▶ _Problem 1_
Locate each line in the records that contains the string "Select" and copy those lines.

▶ _Text_
If you have spiritual powers alone, who cares? If you are willing to sacrifice to show your
devotion alone, who cares? If you are
not engaged and invested in one another, who cares?
This
chapter, the love chapter, begins with Paul remembering a Jewish tradition
instituted by King David. David ordered
that loud music would be played to connote the presence and habitation of God,
the Ark of the Covenant, being restored to the Jewish people. Musicians playing nebels (medium-sized harps)
and kinnors (a type of lyre or stringed instrument), kettle-drums, cymbals, and
pipes would accompany the Ark of the Covenant in a processional of joy and
thanksgiving.[1] The instruments were to be played in unison
as the procession continued.
When
the Temple in Jerusalem was dedicated, musicians played cymbals, nebels (those
medium-sized harps), kinnors (those lyres or stringed instruments), and
trumpets.[2] The book of Nehemiah relates that musicians
playing cymbals and kinnors having psalteries (a psaltery is like a dulcimer)
were also a part of the rededication of the Temple when Jewish people returned
from Exile. Having been a percussionist myself,
I was interested to learn that the cymbal player was rightfully considered the
head musician in this musical ensemble.
The
point is, in these celebrations to announce and process with the Temple as a
representation of God’s presence in their midst, the cymbals are never played
alone but always accompanied by other instruments, singing, and words of
praise.[3] Biblical scholar Anathea Portier-Young believes Paul is deliberately using imagery
from these Hebrew Scripture celebrations to talk about the “building up” of
God’s dwelling place among the community much like the Ark of the Covenant was
built up, the Temple was built up, and the walls of Jerusalem were built up
once again after the Babylonian Exile.[4]
Paul
writes to those churches in Corinth, “If I speak in the tongues of mortals and
of angels, but do not have love, I am a noisy gong or a clanging cymbal.” The problem is not that cymbals are noisy or
clanging. The problem is that they are
playing all alone. A signpost that
communities are being built up in love is when trumpets, lyres, harps,
dulcimers, drums, cymbals, and voices are all raised in praise together—when
the whole band is playing, when the whole body is interdependent, when they are
truly one in the spirit of the song.
Love
holds the whole structure of the community symphony together. While we use the word “justice” in
Judeo-Christian tradition to define God’s activity in overarching systems and
structures, the word we use to define God’s activity in community is
“love.”
Love
is engagement and investment in people who are different than we are. Love is, brace yourselves, glue. Love is glue.
Don’t think too hard about the ingredients that go into glue or the
meaning of the sermon will gross you out or lose meaning altogether. Love is glue.
When
love is defined as engagement and investment in one another, nobody gets to
stand on the sidelines, hold a judge’s scorecard, mumbles or critiques, even
applauds, without talking about themselves.
We all recognize that we are into this Christian enterprise for one
another. Love is standing across from
someone in all their faults and foibles, greatness and goodness, joys and
sorrows, beauty and scars, and not turning away. You recognize that you are connected. You are glued.
My
belief is that if we can recognize our connections to one another, slow down to
invest and engage, play our instruments together in the grand symphony of
community (I got cymbals!), we might actually find that there are others in the
struggle who are celebrating our joys to multiply them, sharing our struggles
to divide them. So that when I play my
cymbals, they are not noisy or clanging, but part of a beautiful symphony that
is held together in love. And it is
music to God’s ears.

▶ _Problem 2_
According to the sermon on the love chapter, which musician was considered the head musician in the ensemble?

▶ _Data for the task_
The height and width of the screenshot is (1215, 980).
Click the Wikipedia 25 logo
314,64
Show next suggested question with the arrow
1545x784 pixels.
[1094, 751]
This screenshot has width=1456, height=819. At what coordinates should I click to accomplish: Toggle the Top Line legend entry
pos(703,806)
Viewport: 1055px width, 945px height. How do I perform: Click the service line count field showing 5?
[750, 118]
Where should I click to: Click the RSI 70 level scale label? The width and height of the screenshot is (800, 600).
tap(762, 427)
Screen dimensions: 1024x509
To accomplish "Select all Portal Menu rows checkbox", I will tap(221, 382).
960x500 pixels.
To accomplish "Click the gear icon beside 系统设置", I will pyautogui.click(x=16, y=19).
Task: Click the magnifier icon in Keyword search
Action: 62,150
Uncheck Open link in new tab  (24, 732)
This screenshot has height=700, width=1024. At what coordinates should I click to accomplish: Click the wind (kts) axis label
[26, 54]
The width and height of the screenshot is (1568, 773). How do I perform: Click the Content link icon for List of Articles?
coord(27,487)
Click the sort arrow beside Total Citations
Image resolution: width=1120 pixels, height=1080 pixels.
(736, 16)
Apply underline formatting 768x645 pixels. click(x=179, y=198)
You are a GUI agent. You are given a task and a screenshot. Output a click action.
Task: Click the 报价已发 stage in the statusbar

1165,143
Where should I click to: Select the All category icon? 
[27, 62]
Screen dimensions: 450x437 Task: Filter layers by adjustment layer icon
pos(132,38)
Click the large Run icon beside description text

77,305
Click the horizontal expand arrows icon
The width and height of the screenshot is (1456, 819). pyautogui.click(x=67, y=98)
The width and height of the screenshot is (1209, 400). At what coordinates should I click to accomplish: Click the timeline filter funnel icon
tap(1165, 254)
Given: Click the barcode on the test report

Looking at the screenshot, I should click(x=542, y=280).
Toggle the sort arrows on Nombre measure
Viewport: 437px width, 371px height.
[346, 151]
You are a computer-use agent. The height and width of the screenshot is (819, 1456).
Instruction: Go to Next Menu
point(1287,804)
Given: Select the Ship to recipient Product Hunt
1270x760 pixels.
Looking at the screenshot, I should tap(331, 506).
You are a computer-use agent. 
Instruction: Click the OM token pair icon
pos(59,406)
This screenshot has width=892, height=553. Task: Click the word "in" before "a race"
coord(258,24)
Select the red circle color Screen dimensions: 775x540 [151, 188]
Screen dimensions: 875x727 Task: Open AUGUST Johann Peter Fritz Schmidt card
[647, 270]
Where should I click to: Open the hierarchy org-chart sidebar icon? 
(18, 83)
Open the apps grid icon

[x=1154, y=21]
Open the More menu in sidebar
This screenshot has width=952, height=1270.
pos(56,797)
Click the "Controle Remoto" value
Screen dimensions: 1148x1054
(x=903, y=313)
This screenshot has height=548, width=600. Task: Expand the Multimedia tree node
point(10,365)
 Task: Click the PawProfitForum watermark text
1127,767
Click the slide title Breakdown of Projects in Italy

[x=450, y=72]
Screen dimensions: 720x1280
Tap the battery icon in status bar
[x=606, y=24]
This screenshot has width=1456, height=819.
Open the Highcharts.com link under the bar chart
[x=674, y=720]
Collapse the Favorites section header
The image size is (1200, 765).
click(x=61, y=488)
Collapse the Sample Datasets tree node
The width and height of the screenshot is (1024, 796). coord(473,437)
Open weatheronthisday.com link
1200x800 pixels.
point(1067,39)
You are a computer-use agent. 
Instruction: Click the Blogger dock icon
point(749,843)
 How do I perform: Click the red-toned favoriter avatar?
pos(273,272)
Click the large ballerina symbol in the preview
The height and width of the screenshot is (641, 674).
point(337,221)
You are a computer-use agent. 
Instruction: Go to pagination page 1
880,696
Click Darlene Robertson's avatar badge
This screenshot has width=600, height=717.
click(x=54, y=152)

▶ _Expected output 1_
To accomplish "Select all Portal Menu rows checkbox", I will tap(221, 382).
Where should I click to: Select the All category icon? 
Given: Select the Ship to recipient Product Hunt
Select the red circle color Screen dimensions: 775x540 [151, 188]

▶ _Expected output 2_
The cymbal player.